Ellos estaban expectantes, querían saber cosas de su vida “come era possibile che lei fose sola e di notte in quella stacione”. Les explicó lo sucedido. No salían de su asombro, había dejado una ciudad tan bonita de la Riviera para irse sola a Florencia.
-¿E che cosa fará? preguntaron.
-Ver arte.
-¿Che cosa, segnorina?
-Ver iglesias, museos.
– Oh, Oh-, exclamaban llenos de sorpresa, sin poder contener la risa.
Y cómo se asombraron cuando supieron a que se dedicaba.
-¿Dottoressa? Tu sia una bellissima donna, per essere una dottoressa,- repetían.
Se conoce que en Calabria, por lo que comentaron, sin abandonar las risas, las doctoras (era otra época) tenían un hirsutismo acentuado.
En ningún momento, a pesar del ambiente festivo, olvidaron las normas que se habían impuestos: controlar el pasillo del vagón por si de forma intempestiva aparecía el revisor.
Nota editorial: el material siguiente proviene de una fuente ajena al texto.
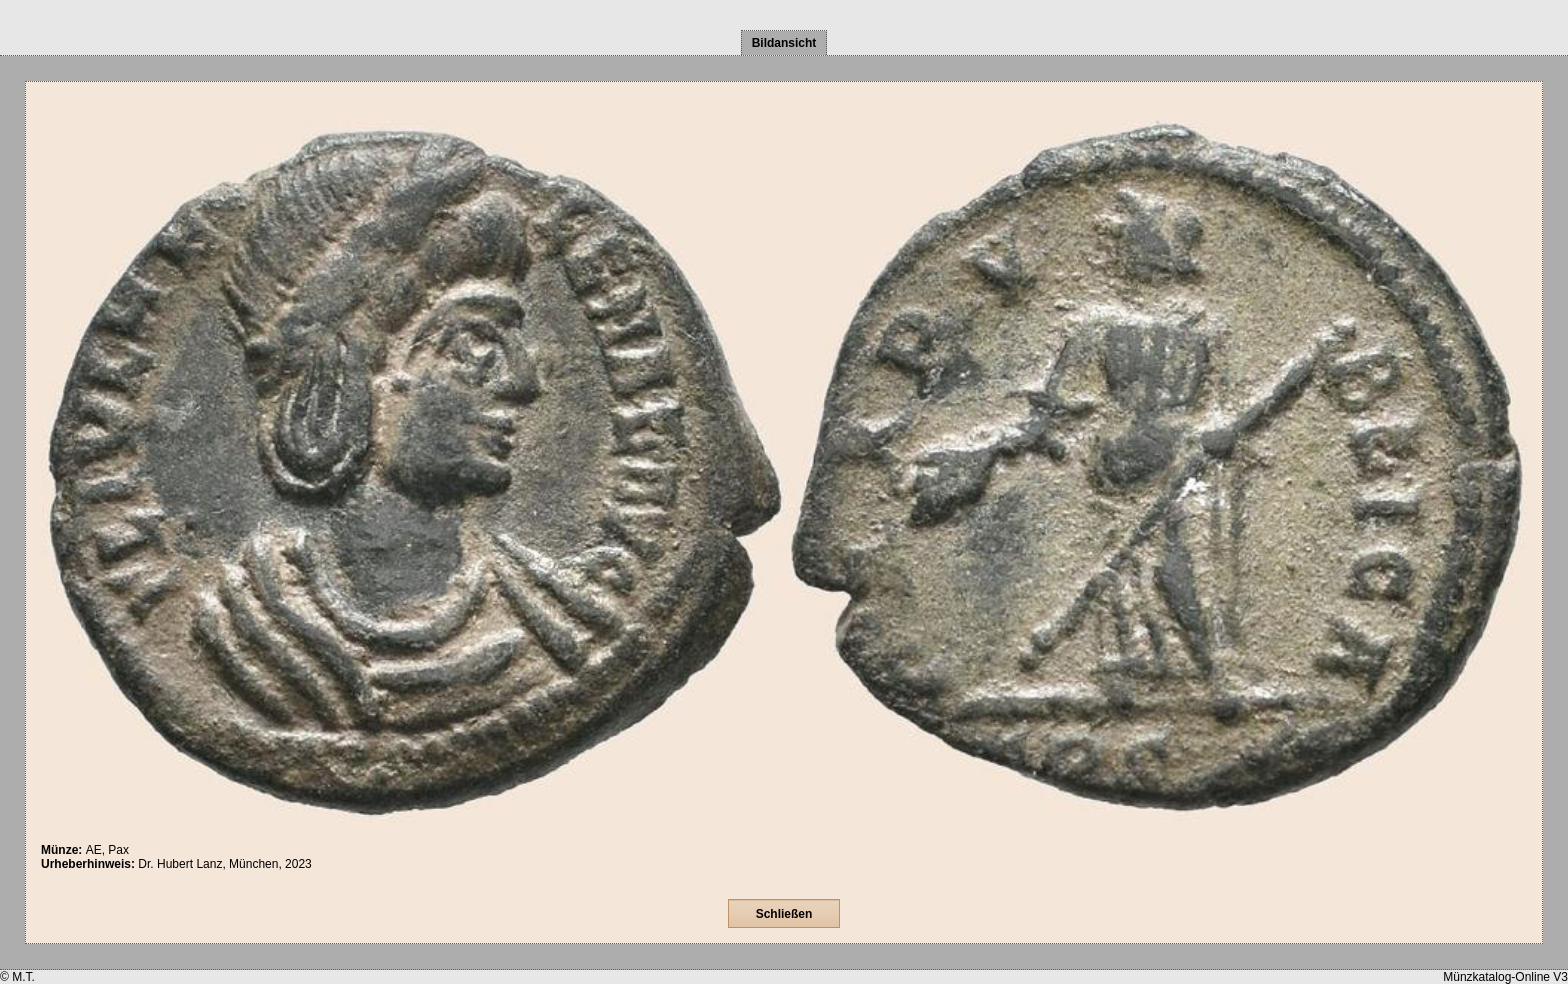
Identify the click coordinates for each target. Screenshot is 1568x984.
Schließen (784, 914)
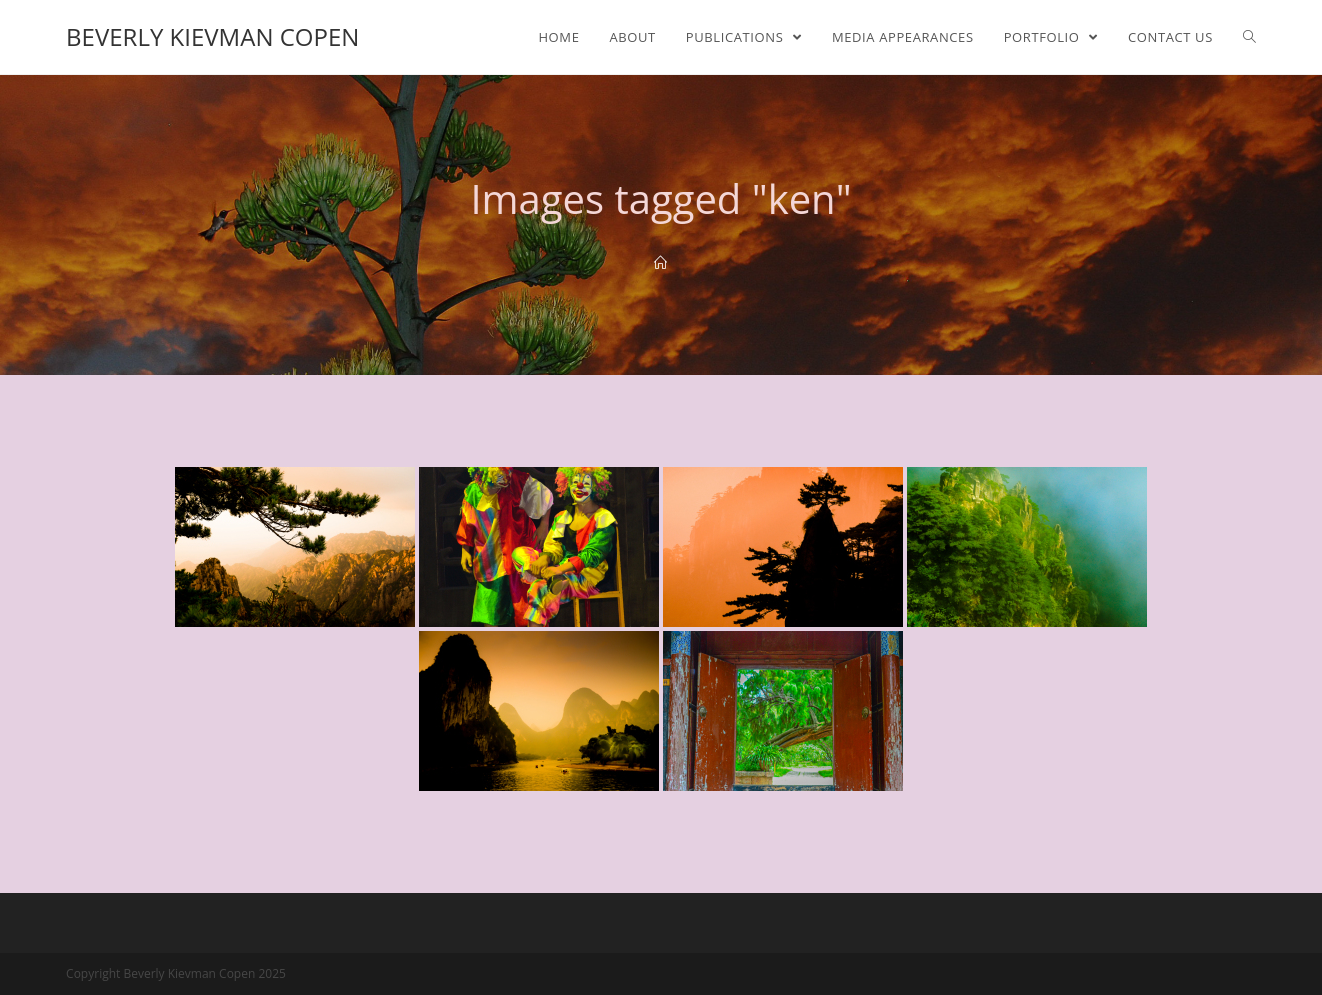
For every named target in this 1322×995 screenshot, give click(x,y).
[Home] (660, 263)
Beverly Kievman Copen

Y sabían bien lo que hacían, porque cuando el tren estaba a punto de llegar a Luca, un chico sofocado, dio la voz de alarma, el revisor de forma apresurada estaba controlando los vagones del tren.
Inmediatamente todos se movilizaron. Se sentó en una de las esquinas del fondo y la taparon. Llegaron más gente, é improvisaron una fiesta que estaba en su apogeo cuando el revisor entró. Este, con voces destempladas les ordenó que cada uno volviera a sus vagones, y así lo prometieron.
Por fin, éste volvió a la primera clase. Entonces, tranquilos y relajados, abrieron una botella de vino, brindaron por el éxito del viaje, y contaron sus historias. Trabajaban en la construcción, en Turín, donde vivían hacinados. Habían tenido que dejar atrás toda su vida, su familia, sus novias, pero sabe, segnorina, peor es tener hambre. Uno de ellos, el que parecía más joven, para sorprenderla, no paraba de contarle que su familia trabajaba para la mafia. Pero a ella, esa noche, ya nada la asombraba.
Cuando llegó a su destino, solo fue capaz de repetir: molte grazie, molte grazie, sabía que les debía los días felices que con seguridad la esperaban.
Esa vez no bajó del tren como un polizón, sino revestida de dignidad, como una pasajera con billete. Ya en el andén se despidió de todos con gestos y exclamaciones de alegría, mientras, al fondo, el revisor observaba la ruidosa despedida.
Aun hoy recuerda su cara de incredulidad al verla caminar, sonriente y segura, mientras no paraba de repetir: lo sabía, lo sabía, lo sabía.
Eran las seis de la mañana, Florencia amanecía y despertaba al nuevo día. En su recorrido hasta el hotel, el taxi pasó ante el Duomo, la plaza de la Signoria, y el rio Arno, con el puente Vechio reflejado en sus aguas, y ella, que todo lo contemplaba maravillada y emocionada, no pudo hacer otra cosa, que dar gracias a la vida.